Après la Sécurité sociale et le resto U, les frais d'inscriptions augmentent.
Après la Sécurité sociale et le resto U, les frais d'inscriptions augmentent. - G. VARELA / 20 MINUTES

Un premier dossier épineux pour le tout nouveau ministre de l'Enseignement supérieur, Laurent Wauquiez. Après l'Unef et la Fage, le syndicat SUD-Etudiant est monté au créneau vendredi contre l'augmentation des frais d'inscription à l'université annoncée en début de semaine dernière. Car en septembre, les droits d'inscription en licence augmenteront de 1,72% (pour passer de 174 à 177 euros), de 4,7 % en master (de 234 à 245 euros) , de 3,6 % en doctorat (de 359 à 372 euros) et de 3,5% pour les écoles d'ingénieurs publiques (de 564 à 584 euros).

Une série d'augmentations

Des hausses qui passent d'autant plus mal qu'elles viennent s'ajouter à une augmentation de 3 euros de la Sécurité sociale étudiante et à celle du ticket de resto U (+1,7 %). «Tout ça mis bout à bout, ça commence à faire beaucoup, a confié à 20 Minutes, le président de l'Unef, Emmanuel Zemmour. C'est un mauvais signe envoyé aux étudiants. Cela souligne que l'accès aux études devient de plus en plus discriminant. C'est d'autant plus étonnant que Laurent Wauquiez s'est fait connaître par son engagement envers les classes moyennes.»

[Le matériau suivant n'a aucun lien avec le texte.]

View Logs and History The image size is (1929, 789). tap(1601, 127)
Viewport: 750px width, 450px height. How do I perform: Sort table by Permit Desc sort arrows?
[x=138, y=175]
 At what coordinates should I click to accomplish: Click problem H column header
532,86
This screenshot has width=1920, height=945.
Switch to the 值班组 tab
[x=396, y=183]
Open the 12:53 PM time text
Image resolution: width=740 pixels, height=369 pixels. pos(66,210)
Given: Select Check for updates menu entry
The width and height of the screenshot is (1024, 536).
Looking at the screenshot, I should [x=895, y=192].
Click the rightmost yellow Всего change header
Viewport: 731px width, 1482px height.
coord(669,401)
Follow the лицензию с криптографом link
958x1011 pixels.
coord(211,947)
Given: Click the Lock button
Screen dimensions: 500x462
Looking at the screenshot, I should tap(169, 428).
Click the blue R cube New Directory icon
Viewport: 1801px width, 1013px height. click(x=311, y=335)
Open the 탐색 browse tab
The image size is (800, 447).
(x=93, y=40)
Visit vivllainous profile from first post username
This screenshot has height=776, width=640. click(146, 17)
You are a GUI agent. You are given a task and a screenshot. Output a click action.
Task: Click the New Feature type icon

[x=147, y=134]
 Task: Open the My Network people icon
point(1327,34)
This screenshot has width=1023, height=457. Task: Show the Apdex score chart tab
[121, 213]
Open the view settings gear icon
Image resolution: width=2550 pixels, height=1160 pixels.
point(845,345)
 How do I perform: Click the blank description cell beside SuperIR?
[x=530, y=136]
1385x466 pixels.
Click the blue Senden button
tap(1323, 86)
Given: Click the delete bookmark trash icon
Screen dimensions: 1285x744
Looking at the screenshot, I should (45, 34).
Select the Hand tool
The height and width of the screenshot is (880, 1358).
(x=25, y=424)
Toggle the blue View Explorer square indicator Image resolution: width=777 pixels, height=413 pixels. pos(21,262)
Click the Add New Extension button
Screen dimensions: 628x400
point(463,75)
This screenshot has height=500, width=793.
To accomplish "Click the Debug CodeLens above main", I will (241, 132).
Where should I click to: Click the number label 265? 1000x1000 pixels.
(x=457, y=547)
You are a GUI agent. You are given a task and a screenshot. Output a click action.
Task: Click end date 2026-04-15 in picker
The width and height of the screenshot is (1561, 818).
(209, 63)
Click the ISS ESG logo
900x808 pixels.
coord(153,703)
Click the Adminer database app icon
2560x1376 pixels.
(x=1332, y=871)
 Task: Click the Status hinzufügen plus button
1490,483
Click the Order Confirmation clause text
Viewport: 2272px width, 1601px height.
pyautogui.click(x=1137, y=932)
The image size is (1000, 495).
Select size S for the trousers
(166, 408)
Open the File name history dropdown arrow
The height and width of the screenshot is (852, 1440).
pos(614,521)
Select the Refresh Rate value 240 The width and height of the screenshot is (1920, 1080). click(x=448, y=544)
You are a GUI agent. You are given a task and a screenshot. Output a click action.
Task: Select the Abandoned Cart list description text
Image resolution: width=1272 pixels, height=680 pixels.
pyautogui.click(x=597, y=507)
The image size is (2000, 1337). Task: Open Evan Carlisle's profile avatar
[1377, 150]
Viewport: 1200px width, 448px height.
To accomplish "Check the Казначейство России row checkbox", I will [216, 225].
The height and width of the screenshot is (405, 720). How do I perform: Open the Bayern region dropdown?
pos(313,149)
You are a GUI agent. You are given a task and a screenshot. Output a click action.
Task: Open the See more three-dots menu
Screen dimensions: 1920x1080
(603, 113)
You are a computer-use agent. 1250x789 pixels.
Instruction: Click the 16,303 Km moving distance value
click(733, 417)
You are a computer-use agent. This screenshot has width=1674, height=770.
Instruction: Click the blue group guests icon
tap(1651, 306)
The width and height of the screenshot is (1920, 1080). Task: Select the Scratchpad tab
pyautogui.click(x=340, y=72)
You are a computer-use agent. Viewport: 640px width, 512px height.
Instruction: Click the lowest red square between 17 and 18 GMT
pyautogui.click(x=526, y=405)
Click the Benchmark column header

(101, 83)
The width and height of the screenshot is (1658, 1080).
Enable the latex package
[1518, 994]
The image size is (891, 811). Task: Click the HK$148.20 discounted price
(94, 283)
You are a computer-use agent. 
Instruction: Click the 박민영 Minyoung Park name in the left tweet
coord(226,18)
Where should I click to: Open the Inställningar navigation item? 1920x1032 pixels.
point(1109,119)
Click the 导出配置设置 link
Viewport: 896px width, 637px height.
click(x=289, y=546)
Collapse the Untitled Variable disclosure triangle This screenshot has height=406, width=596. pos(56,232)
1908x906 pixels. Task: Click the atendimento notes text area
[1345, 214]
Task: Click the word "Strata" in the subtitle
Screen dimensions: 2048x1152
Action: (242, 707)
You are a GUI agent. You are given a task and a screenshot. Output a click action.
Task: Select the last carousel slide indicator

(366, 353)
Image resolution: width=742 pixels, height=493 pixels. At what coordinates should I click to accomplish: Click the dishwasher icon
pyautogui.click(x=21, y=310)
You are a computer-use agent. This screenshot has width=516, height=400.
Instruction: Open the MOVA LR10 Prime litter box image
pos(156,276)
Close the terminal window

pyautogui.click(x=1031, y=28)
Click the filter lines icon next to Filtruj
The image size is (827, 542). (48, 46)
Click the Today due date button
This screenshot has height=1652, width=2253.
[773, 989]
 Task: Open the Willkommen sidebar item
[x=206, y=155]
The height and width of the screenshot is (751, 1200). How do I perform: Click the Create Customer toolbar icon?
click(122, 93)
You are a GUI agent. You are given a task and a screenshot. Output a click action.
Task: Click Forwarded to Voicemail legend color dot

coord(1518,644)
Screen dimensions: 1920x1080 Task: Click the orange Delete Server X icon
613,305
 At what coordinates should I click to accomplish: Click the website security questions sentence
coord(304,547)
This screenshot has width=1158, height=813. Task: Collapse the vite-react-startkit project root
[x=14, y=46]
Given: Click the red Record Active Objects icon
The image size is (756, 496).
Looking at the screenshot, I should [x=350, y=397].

Autre inquiétude des syndicats: que le dizième mois de bourse promis aux étudiants en septembre ne soit pas intégralement versé. «Le versement du dixième mois de bourse en entier au mois de septembre nécessite une rallonge de 80 millions d'euros qui n'est, à ce jour, toujours pas garantie», lance Emmanuel Zemmour.

Interrogé par 20 Minutes, le ministère précise que l'augmentation des frais d'inscription et du ticket de resto U «est modérée». En soulignant que ces hausses «ne sont pas une décision du ministre» et avaient été actées avant sa venue au ministère. Auteur d'un rapport sur les aides sociales des étudiants en 2005, Laurent Wauquiez a récemment indiqué qu'il voulait améliorer les conditions de vie des étudiants. Les syndicats veulent le prendre au mot.